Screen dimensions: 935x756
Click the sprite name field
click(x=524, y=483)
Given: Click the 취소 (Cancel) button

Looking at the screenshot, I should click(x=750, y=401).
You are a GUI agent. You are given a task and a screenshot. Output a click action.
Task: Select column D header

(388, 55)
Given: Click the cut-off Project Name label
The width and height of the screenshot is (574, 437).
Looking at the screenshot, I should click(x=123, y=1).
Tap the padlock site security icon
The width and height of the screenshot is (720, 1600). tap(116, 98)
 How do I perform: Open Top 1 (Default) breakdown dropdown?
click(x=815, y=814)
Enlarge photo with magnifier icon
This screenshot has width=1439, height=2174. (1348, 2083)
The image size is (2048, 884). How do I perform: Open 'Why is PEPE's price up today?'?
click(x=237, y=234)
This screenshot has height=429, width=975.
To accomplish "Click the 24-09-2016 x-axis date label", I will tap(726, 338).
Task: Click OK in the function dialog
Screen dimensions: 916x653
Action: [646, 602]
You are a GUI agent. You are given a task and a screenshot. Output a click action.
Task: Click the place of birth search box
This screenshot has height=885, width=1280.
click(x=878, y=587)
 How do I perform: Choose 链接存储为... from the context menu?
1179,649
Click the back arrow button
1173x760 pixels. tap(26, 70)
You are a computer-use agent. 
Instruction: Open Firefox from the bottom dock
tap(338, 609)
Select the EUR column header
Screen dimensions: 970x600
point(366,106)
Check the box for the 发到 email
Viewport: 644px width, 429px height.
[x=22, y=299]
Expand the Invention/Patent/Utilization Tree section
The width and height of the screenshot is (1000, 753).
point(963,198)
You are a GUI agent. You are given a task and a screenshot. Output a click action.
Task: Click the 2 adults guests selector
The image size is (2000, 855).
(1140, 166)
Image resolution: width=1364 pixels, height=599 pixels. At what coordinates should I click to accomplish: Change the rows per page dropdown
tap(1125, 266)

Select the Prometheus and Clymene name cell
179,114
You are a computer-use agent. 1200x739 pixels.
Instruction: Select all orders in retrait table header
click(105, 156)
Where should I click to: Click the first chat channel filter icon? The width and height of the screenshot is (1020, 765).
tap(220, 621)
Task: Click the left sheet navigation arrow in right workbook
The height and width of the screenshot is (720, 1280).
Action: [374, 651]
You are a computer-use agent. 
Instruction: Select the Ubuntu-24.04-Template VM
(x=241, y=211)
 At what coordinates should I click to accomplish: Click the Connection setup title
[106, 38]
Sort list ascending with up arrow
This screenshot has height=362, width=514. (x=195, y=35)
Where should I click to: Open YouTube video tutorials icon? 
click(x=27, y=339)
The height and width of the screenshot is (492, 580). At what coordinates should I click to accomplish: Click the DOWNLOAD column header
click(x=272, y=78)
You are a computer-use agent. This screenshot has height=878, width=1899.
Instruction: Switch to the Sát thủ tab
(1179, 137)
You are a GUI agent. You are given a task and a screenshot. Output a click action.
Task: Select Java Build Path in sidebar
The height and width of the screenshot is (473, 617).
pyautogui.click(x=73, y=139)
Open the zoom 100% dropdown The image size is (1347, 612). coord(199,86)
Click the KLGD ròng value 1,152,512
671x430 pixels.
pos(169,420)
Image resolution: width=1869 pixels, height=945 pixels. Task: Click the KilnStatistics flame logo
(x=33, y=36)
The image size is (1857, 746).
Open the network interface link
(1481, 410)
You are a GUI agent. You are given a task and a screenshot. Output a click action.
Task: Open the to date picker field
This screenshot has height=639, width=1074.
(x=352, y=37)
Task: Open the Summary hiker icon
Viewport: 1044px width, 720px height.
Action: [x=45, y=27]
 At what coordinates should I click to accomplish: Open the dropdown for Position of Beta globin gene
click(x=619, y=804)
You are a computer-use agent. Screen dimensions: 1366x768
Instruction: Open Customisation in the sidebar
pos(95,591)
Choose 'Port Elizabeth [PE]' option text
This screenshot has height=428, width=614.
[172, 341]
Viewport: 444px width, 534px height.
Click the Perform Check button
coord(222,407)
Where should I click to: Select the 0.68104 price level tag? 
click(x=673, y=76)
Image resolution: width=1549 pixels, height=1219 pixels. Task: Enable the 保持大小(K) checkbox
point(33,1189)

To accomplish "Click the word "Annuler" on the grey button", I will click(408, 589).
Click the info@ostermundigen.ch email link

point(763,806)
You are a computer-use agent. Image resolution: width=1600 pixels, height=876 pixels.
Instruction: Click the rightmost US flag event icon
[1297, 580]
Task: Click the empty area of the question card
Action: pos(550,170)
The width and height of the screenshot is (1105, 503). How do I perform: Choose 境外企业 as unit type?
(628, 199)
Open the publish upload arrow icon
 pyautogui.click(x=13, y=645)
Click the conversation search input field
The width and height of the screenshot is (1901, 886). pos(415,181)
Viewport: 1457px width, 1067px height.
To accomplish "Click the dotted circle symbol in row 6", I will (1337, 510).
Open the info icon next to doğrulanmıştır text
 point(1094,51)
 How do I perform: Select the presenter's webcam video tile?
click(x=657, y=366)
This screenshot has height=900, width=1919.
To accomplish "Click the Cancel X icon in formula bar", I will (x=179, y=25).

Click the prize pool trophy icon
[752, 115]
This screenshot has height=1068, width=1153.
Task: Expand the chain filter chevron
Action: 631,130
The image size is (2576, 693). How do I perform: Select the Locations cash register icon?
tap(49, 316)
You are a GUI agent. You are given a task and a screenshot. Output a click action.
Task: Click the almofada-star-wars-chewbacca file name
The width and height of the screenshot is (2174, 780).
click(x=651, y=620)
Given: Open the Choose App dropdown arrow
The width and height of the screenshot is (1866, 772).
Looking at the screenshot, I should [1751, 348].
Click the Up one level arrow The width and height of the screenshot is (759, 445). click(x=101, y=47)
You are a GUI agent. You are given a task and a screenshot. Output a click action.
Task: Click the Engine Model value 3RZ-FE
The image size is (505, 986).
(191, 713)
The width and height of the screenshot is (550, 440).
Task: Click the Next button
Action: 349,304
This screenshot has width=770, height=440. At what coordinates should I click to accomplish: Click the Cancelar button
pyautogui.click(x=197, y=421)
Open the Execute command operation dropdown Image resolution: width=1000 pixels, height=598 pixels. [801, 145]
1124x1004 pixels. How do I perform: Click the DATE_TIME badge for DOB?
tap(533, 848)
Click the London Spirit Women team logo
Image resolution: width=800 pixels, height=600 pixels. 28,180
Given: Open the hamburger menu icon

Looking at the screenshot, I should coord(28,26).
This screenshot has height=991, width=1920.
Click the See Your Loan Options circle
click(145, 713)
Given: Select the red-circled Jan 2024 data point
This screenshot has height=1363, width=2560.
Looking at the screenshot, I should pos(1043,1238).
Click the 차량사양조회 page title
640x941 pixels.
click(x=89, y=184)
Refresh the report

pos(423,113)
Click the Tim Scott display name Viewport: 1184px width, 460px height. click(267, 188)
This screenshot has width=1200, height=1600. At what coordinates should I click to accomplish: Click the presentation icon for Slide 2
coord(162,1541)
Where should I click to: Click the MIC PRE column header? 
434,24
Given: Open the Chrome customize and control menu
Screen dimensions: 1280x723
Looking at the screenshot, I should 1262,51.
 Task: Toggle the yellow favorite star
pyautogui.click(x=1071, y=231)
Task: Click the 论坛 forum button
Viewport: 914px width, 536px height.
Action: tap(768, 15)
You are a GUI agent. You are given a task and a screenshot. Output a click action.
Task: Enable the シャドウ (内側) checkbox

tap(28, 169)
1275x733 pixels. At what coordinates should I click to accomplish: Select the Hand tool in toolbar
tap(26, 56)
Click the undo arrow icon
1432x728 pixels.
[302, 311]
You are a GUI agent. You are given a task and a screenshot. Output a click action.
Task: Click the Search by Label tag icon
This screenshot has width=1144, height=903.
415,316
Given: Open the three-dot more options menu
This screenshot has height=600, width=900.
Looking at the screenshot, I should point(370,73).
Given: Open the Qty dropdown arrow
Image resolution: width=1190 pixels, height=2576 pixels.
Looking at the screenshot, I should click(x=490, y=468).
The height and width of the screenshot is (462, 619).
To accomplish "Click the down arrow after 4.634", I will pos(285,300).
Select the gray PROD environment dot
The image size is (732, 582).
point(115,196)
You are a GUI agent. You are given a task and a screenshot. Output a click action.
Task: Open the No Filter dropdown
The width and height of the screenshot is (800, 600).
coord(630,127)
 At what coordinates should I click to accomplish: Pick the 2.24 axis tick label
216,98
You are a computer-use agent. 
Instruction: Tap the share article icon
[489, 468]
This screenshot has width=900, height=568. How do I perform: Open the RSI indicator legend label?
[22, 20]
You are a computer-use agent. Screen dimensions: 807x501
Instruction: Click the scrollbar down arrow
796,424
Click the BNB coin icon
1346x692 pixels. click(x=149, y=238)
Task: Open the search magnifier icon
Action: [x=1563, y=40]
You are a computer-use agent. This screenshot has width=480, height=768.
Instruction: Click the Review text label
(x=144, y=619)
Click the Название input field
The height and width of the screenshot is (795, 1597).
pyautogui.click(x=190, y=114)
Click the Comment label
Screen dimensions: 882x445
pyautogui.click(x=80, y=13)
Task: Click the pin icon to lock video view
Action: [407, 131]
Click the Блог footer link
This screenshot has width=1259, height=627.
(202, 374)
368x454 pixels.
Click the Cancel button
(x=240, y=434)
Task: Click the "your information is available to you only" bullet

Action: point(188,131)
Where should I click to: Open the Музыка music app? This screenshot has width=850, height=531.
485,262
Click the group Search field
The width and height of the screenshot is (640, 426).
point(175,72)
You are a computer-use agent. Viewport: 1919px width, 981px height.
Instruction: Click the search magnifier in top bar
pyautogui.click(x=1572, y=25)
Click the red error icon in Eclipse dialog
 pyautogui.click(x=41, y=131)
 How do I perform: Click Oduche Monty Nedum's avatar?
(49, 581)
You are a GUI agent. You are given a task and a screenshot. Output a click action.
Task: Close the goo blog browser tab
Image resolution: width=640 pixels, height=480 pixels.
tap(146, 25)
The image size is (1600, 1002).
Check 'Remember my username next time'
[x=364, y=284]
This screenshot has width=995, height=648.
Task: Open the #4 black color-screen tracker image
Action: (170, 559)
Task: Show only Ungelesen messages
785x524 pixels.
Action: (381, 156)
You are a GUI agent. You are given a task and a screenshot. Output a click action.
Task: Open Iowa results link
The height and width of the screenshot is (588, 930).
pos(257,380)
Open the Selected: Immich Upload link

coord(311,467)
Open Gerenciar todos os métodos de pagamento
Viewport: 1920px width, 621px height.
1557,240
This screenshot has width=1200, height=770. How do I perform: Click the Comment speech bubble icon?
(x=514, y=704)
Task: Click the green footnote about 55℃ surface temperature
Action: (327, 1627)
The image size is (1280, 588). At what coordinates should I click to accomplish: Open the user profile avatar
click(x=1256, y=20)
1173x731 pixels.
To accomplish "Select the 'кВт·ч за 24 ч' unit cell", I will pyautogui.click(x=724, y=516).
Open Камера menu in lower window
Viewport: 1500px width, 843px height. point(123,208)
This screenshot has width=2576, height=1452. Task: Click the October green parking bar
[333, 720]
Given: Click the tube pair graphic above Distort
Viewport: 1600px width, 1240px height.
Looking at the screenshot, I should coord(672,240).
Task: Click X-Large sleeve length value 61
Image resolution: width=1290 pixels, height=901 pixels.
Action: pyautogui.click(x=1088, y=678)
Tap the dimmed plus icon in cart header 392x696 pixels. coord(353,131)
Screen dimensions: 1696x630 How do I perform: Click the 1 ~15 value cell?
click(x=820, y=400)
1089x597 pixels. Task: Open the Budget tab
+++++
What you return must be an exact retyping of the lines above starting at the line with "Click the Up" and ending at the line with "This screenshot has height=991, width=1920.", and nothing besides.

▶ [RESULT OF THIS TASK]
Click the Up one level arrow The width and height of the screenshot is (759, 445). click(x=101, y=47)
You are a GUI agent. You are given a task and a screenshot. Output a click action.
Task: Click the Engine Model value 3RZ-FE
The image size is (505, 986).
(191, 713)
The width and height of the screenshot is (550, 440).
Task: Click the Next button
Action: 349,304
This screenshot has width=770, height=440. At what coordinates should I click to accomplish: Click the Cancelar button
pyautogui.click(x=197, y=421)
Open the Execute command operation dropdown Image resolution: width=1000 pixels, height=598 pixels. [801, 145]
1124x1004 pixels. How do I perform: Click the DATE_TIME badge for DOB?
tap(533, 848)
Click the London Spirit Women team logo
Image resolution: width=800 pixels, height=600 pixels. 28,180
Given: Open the hamburger menu icon

Looking at the screenshot, I should coord(28,26).
This screenshot has height=991, width=1920.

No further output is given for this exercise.